I was 39 at the time, my partner 49, his daughter 23. I always had a good strong relationship with his daughter as I was a big part of her life growing up and in the days that followed where he was in an induced coma we were a tight unit. My partners brother has never liked me, he called me a gold digger from years back and he is also extremely high up in the Met Police.
After several weeks it was determined that my partner had probably irreversible brain damage due to lack of oxygen and despite waking from the coma and surviving sepsis and pneumonia he was in a vegetative state, the outcome was bleak but also unknown.
Without warning my partners brother sent me a vicious voicemail asking me to clear my things from my partners house, meet him to return the keys, never contact anyone again and get out of the families lives permanently. This was followed up with an equally vicious voicemail from the daughter stating the same. It was beyond hurtful. I did as I was told and I was also barred from visiting the hospital and contacting them.
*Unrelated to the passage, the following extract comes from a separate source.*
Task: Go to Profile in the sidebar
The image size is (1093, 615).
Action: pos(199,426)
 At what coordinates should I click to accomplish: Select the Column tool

Using ancestry records I can see that my partner has not died.
I am struggling to move on from this. Despite the fact we were on and off in our relationship due to his poor mental health we had a long history and were very much in love for so many years. Before his heart attack we were planning a future together.
I have received counselling which was helpful but not life changing, there are so many questions I have no answers for and I’m not sure if I should even explore it but I cannot move on and it haunts me day and night everything that happened.
Any advice would be so welcome. Thank you so much and love to all who are suffering.